Analyzing and exploring live flight data obtained from the OpenSky API.
This project covers data ingestion, cleaning, visualization, and in-depth exploration of global flight activity.
Features & Components
Data Fetching & Storage
Retrieve live flight data using the OpenSky REST API.
Store retrieved data as structured CSV files for reproducibility.
Data Cleaning & Preprocessing
Handle missing and duplicate entries.
Convert timestamps to human-readable formats.
Normalize numerical features such as velocity, altitude, and latitude/longitude.
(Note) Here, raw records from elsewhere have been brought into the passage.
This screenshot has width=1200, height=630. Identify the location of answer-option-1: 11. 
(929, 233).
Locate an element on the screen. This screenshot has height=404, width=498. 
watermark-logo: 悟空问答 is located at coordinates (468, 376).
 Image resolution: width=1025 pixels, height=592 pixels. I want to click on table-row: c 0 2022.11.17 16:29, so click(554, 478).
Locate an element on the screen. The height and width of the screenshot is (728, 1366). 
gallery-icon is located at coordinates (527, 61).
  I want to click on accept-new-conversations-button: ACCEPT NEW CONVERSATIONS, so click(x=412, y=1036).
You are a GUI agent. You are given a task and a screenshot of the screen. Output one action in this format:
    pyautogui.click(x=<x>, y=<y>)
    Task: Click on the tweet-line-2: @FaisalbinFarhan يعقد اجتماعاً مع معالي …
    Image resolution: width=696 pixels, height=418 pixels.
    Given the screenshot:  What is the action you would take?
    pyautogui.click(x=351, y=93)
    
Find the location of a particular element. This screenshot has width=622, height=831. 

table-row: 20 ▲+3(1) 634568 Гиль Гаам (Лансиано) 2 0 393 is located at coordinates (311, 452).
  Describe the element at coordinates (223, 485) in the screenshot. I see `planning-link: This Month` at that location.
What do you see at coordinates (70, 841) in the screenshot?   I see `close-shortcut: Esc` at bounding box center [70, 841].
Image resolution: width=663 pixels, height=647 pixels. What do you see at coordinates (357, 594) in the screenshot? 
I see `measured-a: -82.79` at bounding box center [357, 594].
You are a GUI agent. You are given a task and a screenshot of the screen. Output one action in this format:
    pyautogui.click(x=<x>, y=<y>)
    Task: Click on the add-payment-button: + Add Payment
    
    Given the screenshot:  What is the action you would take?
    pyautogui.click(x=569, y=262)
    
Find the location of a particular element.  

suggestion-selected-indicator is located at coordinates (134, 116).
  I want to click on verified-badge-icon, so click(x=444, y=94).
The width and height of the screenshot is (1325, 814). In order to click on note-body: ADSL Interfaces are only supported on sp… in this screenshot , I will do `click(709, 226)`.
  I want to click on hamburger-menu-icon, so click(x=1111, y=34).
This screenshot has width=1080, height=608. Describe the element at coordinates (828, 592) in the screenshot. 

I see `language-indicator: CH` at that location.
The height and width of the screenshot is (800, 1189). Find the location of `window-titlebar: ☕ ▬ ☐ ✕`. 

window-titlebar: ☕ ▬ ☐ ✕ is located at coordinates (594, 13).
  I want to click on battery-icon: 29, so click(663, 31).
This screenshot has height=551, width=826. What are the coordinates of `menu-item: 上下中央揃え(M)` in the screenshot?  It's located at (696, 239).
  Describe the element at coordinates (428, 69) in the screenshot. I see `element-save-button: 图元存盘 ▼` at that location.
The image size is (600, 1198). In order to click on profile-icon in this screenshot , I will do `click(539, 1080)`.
Exploratory Data Analysis (EDA)
Analyze global flight density and coverage areas.
Study altitude, velocity, and distance distributions.
Visualize temporal trends in flight activity (hourly, daily, weekly).
Detect outliers in flight parameters (extreme speeds, altitudes).
Country and region-based flight activity analysis.
Plot aircraft trajectories using latitude and longitude on interactive maps.
Visualization Tools
Static and interactive charts (Matplotlib, Plotly, Seaborn, Folium).
Heatmaps for flight density and velocity regions.
Correlation heatmaps to explore relationships among variables.
Insights & Analysis Performed
Geospatial Analysis
Mapping flight paths on world maps using latitude and longitude.
Heatmaps showing aircraft concentration by region.
Velocity & Altitude Analysis
Distribution of flight speeds and altitudes.
Identification of unusually high/low values.
Regional Activity
Flights grouped by origin country.
Top 10 countries by active flights and average velocity.
Correlation Study
Exploring relationships among flight attributes (velocity, altitude, geographic spread).
Key Findings
Certain regions exhibit denser flight clusters, especially near Europe and North America.
Average cruising altitude and speed patterns align with typical commercial aircraft ranges.
A small number of flights with abnormal velocity readings likely correspond to data anomalies or military flights.